In 1932, Vaa sculptures, paintings and drawings first appeared in Kunstnernes Hus. He served as chairman of the Norwegian Sculptor Association (Norsk Billedhuggerforening) from 1960 to 1962. He continued to work until health problems from the mid-1970s.

==Works==
Among his works are his Ludvig Holberg sculpture outside Nationaltheatret in Oslo, on 1 September 1939. Further four bronze sculptures with motives from Norwegian fairy tales at Ankerbrua (Peer Gynt, Veslefrikk med fela, Kari Trestakk and Kvitebjørn Kong Valemon), and bronze wolves at Ila (1930). Vaa contributed to the decoration of Oslo City Hall, with the swan fountain in the courtyard (1948–1950). He has made portrayal sculptures of several writers, Henrik Ibsen (1958, Skien), Aasmund Olavsson Vinje (1968), Ivar Aasen, and Olav Aukrust (1955, Lom), the fiddle player Myllarguten (Arabygdi, Rauland), sculptural work at the Nidaros Cathedral in Trondheim, several World War II memorials (Rjukan 1946, Nordfjord 1947, Porsgrunn 1950, Gjerpen 1954), and is represented at the National Gallery of Norway.

==Dyre Vaa Sculptural Art Collection==
He gave a number of his works to Vinje municipality which formed the basis for the Dyre Vaa Sculptural Art Collection (Dyre Vaa-samlingane). The museum opened 1981 and is operating in conjunction with Vest-Telemark Museum. On display are bronze sculptures and many of his gypsum figures, drawings and sketches.

==Awards==
Dyre Vaa was awarded the Schäffers legat (1924–25), Aalls legat (1924), Conrad Mohrs legat (1926) and Houens legat (1929). Vaa won the King's Medal of Merit in gold in 1951 and Nidaros Cathedral Gold Medal in 1969. He was made a Knight 1st Class in the Order of St.

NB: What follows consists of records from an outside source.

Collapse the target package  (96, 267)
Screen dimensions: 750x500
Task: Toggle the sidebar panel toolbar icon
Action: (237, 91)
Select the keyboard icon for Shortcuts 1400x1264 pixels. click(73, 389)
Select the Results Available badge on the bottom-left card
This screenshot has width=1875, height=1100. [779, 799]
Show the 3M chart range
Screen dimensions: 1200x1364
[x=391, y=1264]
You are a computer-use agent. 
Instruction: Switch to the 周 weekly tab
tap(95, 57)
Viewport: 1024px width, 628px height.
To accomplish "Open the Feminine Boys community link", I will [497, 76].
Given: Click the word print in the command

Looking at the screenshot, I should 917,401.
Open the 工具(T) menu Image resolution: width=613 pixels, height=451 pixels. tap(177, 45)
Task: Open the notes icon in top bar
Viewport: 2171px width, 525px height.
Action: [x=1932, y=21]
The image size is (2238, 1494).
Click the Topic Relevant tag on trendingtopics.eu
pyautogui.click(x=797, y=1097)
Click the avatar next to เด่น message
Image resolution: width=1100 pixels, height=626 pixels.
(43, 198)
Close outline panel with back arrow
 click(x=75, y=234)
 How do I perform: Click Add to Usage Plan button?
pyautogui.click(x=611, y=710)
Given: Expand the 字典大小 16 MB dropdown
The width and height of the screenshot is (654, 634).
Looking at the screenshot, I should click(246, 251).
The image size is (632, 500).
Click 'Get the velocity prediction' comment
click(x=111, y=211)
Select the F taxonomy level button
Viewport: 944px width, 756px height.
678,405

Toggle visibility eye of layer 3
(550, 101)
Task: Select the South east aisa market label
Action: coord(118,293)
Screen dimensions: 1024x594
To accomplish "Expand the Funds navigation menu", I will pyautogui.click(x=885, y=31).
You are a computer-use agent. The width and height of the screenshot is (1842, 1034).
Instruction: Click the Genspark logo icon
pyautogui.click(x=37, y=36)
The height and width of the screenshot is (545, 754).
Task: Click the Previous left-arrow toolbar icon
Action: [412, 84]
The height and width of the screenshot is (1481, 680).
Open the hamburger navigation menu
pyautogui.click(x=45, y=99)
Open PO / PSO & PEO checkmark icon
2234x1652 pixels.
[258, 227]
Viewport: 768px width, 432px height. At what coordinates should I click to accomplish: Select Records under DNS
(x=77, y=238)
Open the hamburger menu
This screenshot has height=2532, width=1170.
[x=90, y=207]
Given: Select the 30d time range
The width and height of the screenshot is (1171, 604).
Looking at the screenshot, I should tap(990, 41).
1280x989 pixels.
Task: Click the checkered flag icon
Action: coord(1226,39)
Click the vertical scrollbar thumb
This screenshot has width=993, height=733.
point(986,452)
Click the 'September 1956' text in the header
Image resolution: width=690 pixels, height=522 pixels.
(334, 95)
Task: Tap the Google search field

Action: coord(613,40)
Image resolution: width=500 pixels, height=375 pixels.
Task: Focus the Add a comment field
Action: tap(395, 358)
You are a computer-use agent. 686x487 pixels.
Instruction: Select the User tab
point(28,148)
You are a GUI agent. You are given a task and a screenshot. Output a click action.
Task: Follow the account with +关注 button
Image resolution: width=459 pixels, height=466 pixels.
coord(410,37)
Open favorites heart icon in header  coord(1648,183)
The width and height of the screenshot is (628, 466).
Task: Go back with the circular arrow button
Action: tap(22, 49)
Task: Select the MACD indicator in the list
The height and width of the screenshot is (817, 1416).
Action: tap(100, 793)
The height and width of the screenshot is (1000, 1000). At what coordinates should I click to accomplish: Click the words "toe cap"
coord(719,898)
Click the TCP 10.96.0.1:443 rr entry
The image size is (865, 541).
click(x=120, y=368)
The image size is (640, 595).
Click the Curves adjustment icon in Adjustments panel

Olav in 1969.

==Personal life==
He was the younger brother of lyricist Aslaug Vaa. The writer Tarjei Vesaas and composer Eivind Groven were his second cousins. In 1927, he married Thora Lange Bojer (1902–1999) who was daughter of writer Johan Bojer and was a frequent model in his work. They were the parents of six children. Their son Tor Vaa (1928-2008) was also a sculptor.